Ke depan untuk membenahi Kota Malang dibutuhkan kemauan untuk berubah dan lebih sensitif atas krisis yang terjadi. Salah satunya dengan menegakkan prinsip keterbukaan informasi serta partisipasi yang bermakna, termasuk membuka semua dokumen berkaitan dengan tata ruang, membuka ruang seluas-luasnya untuk memberikan masukan atau dalam kata lain melakukan review ulang Perda RTRW. Tidak cukup di situ, suara-suara masyarakat harus diakomodir dan menjadi pertimbangan.
Salah satu upaya dalam waktu dekat yang patut didorong adalah mendorong perlindungan kawasan hijau tersisa, melakukan moratorium izin pembangunan sementara waktu, lalu melakukan review izin-izin pembangunan baru dengan mecocokkannya dengan kesesuaian ruang. Sementara dalam jangka panjang adalah melakukan review ulang pola ruang di Kota Malang agar tahu problem alih fungsi ruang yang mendorong kerentanan wilayah.

▶ Blok Data:
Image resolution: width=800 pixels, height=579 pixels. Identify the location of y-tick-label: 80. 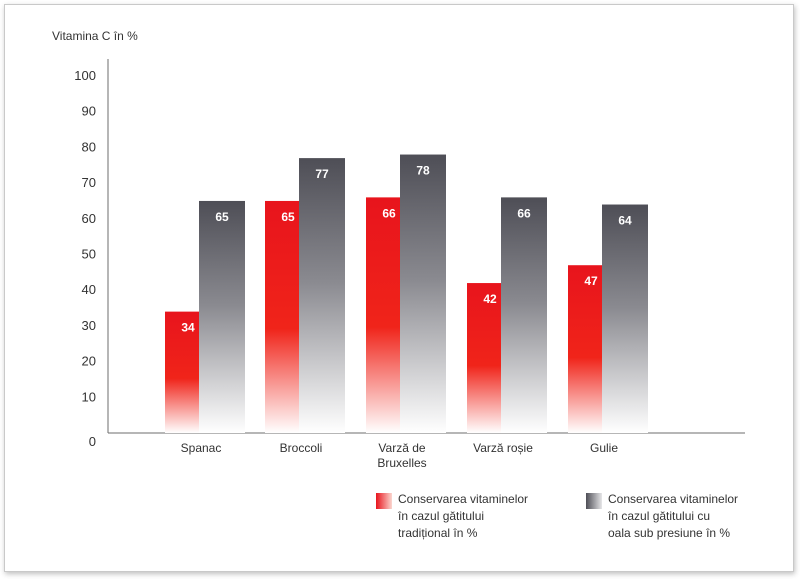
(89, 146).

▶ Daftar Tugas:
1. Tuliskan ulang bagian kutipan dokumen tanpa perubahan apa pun, dimulai dari "Ke depan untuk" dan berlanjut hingga "dan menjadi pertimbangan.".
2. Tentukan apakah setiap pernyataan berikut sesuai dengan kutipan dokumen. Jawab ya atau tidak, lalu kutip kata-kata dari kutipan dokumen yang menjadi penentunya. (a) Kutipan dokumen menyebut moratorium izin pembangunan untuk sementara waktu. (b) Review ulang pola ruang di Kota Malang disebut sebagai upaya jangka pendek. (c) Kutipan dokumen mengusulkan agar hanya sebagian dokumen tata ruang yang dibuka.

▶ Kunci Jawaban:
1.
Ke depan untuk membenahi Kota Malang dibutuhkan kemauan untuk berubah dan lebih sensitif atas krisis yang terjadi. Salah satunya dengan menegakkan prinsip keterbukaan informasi serta partisipasi yang bermakna, termasuk membuka semua dokumen berkaitan dengan tata ruang, membuka ruang seluas-luasnya untuk memberikan masukan atau dalam kata lain melakukan review ulang Perda RTRW. Tidak cukup di situ, suara-suara masyarakat harus diakomodir dan menjadi pertimbangan.

2.
(a) Ya: "melakukan moratorium izin pembangunan sementara waktu"
(b) Tidak: "Sementara dalam jangka panjang adalah melakukan review ulang pola ruang di Kota Malang"
(c) Tidak: "membuka semua dokumen berkaitan dengan tata ruang"